The BBC and ITV's joint streaming service BritBox has launched in the UK this week, after signing deals with Channel 4, BT and Samsung. Here, industry experts give their reaction, alongside tweets from the public.

Gregor Chalmers, Group AV Director, The Specialist Works

The long-awaited arrival of BritBox is great news for consumers and us as an industry and is very much another step in the “content is king” journey. In an increasingly fragmented and cluttered market the ability to show unique value to the customer is going to be key, whether that be via exclusive content or hardware tie ins (see Apple TV+).

By bringing on board a range of partners including C4 and BT, BritBox is ensuring it launches fully baked which might help it catch up to more established rivals.

The main hurdle will be persuading consumers who already have one or more paid for streaming service that this is worth the additional cost, or worth ditching one of their current suppliers to accommodate.

With traditional TV viewing habits changing, most prominently amongst younger viewers, the hope will be that the lure of great content can encourage subscriptions and help showcase the wonderful content PSBs create every year.

Anne Tucker, Head of Research, Mediatel Group

When Apple TV+ launched its subscription service last week it was with much fanfare, with promotional stars popping up on chat show sofas everywhere and with every bus in London seemingly emblazoned with the flagship shows.

BritBox, meanwhile, has launched in such a very British way, sneaking in quietly through the back door, almost apologetically, with no real advance notice for consumers.

It will be an interesting marketing proposition to sell a subscription to watch TV programmes to the UK population who could have effectively watched the same shows free on their respective players if they’d been quick enough.

However, the quality of UK programming from the BBC, ITV and Channel 4 does deserve a price tag, but communicating that to a population used to getting content for free will be a clever task.

Kat Willox, Director of Paid Media, VaynerMedia London

While BritBox will be a small yet significant addition to the paid VOD market, there will always be a place for advertising in ITV’s offering and the wider sector.
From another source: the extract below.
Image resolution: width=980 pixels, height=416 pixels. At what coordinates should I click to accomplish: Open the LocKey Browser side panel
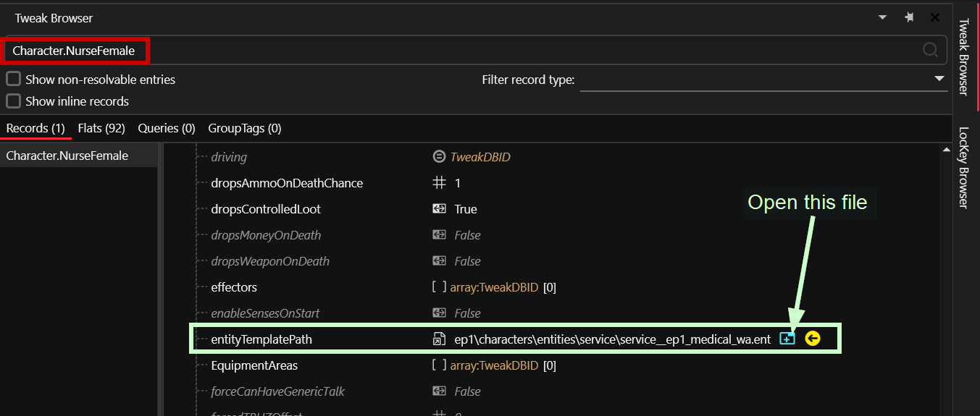click(963, 168)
As the VOD landscape continues to become more complex with Disney and Apple also entering the market, consumers will choose which shows to watch on free-to-air and keep their on demand subscription for those that offer the most binge worthy, exclusive viewing.

Diversity in the VOD sector increases the opportunities that advertisers have to connect with their audience, which is exciting for such an impactful, highly trusted and increasingly trackable medium.

We are already seeing creative ways to personalise ads so they resonate with particular shows and audiences, and the potential for innovation in this area is really exciting.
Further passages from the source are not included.